In the digital era, with the rapid development of artificial intelligence technology, especially the wide application of deep learning technology, the generation and editing of digital content has become more convenient and efficient. However, the double-edged nature of technology also brings new challenges in the field of digital content forensics. Generative large models, which can generate realistic text, images, audio and video, are likely to be widely used for malicious purposes such as false information and deep forgery, posing a threat to social order and information security. In the context of large models, forensics work becomes more complex and requires a higher level of technical means to cope with the continuous progress of counterfeiting technology. To address online disinformation and high quality fake content generated by large models, this report introduces several key technologies and a holistic approach to digital content forensics. This report focuses on the detection and forensics of traditional image tampering, the detection of portrait deep forgery, and the detection of the latest AIGC images and videos, as well as the detection and factual verification of disinformation that has spread widely on the Web. To generate the content for the large model, we also prospectively start from the source, edit the knowledge and limit the output content for the large model.
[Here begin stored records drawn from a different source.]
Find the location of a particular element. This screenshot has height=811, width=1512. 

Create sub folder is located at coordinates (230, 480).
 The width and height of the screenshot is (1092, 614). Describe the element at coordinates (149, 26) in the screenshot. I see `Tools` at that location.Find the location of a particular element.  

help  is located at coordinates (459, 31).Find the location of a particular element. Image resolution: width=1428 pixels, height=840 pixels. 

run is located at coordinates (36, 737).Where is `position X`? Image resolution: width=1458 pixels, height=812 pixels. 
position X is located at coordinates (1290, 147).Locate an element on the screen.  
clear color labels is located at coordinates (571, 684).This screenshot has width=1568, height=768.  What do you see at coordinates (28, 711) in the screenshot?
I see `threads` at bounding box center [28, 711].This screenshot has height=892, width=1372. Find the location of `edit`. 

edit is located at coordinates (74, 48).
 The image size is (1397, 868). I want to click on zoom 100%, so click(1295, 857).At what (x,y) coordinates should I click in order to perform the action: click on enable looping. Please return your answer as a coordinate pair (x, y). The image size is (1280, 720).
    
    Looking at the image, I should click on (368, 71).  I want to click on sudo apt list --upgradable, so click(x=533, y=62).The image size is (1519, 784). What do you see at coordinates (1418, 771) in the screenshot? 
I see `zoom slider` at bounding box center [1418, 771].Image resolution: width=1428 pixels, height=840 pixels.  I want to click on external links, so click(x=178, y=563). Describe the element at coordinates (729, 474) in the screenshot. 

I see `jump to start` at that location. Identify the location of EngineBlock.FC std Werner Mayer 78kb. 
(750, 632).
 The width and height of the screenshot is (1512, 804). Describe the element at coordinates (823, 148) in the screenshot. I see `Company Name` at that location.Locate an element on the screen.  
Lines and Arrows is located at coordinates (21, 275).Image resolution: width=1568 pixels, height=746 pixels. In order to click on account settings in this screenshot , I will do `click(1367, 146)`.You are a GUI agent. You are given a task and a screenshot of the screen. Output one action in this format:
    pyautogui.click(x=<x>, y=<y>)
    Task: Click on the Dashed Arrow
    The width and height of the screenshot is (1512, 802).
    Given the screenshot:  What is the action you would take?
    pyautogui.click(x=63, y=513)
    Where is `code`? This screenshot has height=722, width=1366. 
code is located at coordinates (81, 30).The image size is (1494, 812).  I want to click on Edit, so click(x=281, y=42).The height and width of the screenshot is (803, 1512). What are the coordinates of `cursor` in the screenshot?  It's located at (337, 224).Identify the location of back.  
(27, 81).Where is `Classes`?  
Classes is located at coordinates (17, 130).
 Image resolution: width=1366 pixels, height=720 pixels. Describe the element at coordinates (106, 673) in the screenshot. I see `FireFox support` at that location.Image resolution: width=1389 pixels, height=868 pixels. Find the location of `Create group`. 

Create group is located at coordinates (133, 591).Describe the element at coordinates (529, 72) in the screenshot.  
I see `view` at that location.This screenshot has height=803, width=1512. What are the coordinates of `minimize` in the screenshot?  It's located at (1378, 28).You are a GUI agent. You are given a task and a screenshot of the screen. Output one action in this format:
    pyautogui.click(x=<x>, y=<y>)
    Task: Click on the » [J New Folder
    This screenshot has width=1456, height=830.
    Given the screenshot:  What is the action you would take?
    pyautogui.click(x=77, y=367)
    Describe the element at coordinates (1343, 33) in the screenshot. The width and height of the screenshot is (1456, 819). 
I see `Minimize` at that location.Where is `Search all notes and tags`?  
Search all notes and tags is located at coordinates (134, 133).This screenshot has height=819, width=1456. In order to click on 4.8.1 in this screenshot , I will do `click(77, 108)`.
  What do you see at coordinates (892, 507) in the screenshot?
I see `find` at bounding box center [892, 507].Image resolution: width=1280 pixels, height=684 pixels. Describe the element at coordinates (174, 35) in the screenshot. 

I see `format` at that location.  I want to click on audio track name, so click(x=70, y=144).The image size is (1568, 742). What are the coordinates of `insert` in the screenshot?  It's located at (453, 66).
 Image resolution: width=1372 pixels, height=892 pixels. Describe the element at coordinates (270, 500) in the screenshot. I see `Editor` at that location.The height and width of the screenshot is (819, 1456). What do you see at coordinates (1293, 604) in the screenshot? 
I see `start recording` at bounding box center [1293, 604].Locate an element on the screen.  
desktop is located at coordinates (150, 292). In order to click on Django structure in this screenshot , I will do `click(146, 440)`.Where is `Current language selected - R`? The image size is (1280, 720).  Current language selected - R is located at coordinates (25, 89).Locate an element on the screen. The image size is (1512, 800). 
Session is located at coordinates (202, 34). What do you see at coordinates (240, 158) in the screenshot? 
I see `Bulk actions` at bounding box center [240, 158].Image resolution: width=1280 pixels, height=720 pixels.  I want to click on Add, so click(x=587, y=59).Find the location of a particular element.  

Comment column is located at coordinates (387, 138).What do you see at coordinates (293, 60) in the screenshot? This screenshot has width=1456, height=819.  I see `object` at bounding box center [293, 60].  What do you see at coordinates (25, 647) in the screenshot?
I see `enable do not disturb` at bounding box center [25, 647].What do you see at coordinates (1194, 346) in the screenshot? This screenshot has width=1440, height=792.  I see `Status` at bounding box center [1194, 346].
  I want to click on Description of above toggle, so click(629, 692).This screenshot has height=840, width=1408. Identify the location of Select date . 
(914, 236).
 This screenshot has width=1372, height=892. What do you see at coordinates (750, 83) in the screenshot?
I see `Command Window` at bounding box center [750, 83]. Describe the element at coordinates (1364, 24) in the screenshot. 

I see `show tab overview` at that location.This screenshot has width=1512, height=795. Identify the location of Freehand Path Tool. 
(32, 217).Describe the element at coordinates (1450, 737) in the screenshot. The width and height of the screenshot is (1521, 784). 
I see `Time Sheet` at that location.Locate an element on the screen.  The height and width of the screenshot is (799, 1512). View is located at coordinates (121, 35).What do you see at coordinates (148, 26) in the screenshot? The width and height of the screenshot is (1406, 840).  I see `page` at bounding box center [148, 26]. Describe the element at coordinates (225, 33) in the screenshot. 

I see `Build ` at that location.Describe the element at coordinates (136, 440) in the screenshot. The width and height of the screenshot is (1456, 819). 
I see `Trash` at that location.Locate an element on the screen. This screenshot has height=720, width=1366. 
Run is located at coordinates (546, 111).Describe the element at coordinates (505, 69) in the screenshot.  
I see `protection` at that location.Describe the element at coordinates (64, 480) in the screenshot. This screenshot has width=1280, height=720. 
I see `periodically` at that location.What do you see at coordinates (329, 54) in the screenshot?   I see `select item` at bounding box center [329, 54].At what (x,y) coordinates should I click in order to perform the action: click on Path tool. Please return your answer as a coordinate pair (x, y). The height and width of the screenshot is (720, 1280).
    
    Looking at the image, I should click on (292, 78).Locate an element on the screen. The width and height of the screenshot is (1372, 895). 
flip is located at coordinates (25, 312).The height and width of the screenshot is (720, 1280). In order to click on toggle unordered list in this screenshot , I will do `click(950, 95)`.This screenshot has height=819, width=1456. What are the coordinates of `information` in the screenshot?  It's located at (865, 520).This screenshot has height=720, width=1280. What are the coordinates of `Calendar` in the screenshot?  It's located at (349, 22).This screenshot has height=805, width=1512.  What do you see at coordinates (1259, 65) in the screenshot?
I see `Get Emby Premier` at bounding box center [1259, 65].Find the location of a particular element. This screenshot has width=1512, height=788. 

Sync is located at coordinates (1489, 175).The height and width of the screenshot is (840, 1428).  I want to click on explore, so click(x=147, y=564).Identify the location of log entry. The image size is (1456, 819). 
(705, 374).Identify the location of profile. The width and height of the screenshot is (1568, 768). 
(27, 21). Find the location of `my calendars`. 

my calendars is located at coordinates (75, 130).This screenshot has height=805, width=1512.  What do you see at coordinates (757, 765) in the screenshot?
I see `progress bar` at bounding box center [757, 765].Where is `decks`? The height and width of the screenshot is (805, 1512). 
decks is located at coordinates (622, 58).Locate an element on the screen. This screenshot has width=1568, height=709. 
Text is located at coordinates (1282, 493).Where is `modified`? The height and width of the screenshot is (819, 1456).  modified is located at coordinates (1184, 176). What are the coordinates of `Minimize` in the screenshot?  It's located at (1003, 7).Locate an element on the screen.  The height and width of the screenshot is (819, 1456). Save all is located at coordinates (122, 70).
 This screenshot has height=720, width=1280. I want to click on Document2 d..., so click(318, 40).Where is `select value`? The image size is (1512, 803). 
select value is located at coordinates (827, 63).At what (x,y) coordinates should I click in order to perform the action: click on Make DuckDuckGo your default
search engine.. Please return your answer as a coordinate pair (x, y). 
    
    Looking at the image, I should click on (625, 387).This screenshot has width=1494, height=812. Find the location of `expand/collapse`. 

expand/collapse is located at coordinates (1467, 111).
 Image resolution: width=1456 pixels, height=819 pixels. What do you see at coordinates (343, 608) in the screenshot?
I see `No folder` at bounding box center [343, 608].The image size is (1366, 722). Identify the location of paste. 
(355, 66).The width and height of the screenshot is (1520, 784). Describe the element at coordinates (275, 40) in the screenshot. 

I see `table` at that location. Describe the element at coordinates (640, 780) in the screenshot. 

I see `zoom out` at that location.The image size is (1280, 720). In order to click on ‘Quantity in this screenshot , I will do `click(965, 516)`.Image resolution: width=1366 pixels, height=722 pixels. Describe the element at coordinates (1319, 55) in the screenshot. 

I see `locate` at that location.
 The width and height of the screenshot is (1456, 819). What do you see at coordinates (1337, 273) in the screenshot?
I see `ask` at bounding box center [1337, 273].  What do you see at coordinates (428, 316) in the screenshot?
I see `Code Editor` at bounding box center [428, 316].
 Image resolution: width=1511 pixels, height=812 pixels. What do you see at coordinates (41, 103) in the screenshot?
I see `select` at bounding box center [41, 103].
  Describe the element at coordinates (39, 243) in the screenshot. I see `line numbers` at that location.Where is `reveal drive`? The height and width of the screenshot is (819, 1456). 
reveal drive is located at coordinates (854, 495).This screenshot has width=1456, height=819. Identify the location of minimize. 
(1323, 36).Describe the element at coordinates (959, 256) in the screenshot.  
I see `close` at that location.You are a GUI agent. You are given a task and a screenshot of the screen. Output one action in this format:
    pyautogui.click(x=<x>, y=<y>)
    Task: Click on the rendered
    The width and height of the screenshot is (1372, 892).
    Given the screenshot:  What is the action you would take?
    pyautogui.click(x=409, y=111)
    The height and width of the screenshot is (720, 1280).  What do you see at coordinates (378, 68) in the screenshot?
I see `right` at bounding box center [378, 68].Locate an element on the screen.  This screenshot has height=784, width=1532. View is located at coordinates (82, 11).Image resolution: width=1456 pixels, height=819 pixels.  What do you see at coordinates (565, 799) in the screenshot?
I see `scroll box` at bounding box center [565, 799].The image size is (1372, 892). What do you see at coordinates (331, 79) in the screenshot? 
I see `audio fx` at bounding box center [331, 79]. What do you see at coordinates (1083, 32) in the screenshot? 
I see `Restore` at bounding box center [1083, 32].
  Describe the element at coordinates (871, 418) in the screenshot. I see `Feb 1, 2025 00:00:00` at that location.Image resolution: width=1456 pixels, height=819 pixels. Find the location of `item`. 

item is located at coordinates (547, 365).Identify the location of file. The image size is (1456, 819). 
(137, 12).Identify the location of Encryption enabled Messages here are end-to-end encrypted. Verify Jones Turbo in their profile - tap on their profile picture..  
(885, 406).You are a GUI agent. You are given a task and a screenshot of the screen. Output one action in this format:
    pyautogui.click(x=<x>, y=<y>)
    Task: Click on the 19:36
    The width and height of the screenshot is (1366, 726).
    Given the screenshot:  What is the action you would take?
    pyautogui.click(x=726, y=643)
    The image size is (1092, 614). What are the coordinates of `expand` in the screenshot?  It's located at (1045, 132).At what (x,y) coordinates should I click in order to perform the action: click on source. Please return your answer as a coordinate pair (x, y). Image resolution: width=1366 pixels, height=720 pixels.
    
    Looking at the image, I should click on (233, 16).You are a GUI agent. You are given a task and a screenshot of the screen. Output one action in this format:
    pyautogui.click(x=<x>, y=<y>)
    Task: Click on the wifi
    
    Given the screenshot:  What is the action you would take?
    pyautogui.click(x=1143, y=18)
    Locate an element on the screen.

These studies have been explored from the perspectives of generalization, interpretability, generating antagonistic game, etc., and have achieved remarkable results, providing important methods and ideas for guaranteeing the authenticity and credibility of digital content under the background of large models.

Xilin Chen

Institute of Computing Technology, Chinese Academy of Sciences

Chen Xilin, Director and Party Secretary of Institute of Computing Technology, Chinese Academy of Sciences, National Jie Qing, ACM/CCF/IAPR/IEEE Fellow, He has been the director of the Key Laboratory of Intelligent Information Processing and the Director of the International Cooperation Bureau of the Chinese Academy of Sciences

Presentation title:

Digital Content forensics in the context of large models

Speech abstract:

In the digital era, with the rapid development of artificial intelligence technology, especially the wide application of deep learning technology, the generation and editing of digital content has become more convenient and efficient. However, the double-edged nature of technology also brings new challenges in the field of digital content forensics. Generative large models, which can generate realistic text, images, audio and video, are likely to be widely used for malicious purposes such as false information and deep forgery, posing a threat to social order and information security. In the context of large models, forensics work becomes more complex and requires a higher level of technical means to cope with the continuous progress of counterfeiting technology. To address online disinformation and high quality fake content generated by large models, this report introduces several key technologies and a holistic approach to digital content forensics. This report focuses on the detection and forensics of traditional image tampering, the detection of portrait deep forgery, and the detection of the latest AIGC images and videos, as well as the detection and factual verification of disinformation that has spread widely on the Web. To generate the content for the large model, we also prospectively start from the source, edit the knowledge and limit the output content for the large model. These studies have been explored from the perspectives of generalization, interpretability, generating antagonistic game, etc., and have achieved remarkable results, providing important methods and ideas for guaranteeing the authenticity and credibility of digital content under the background of large models.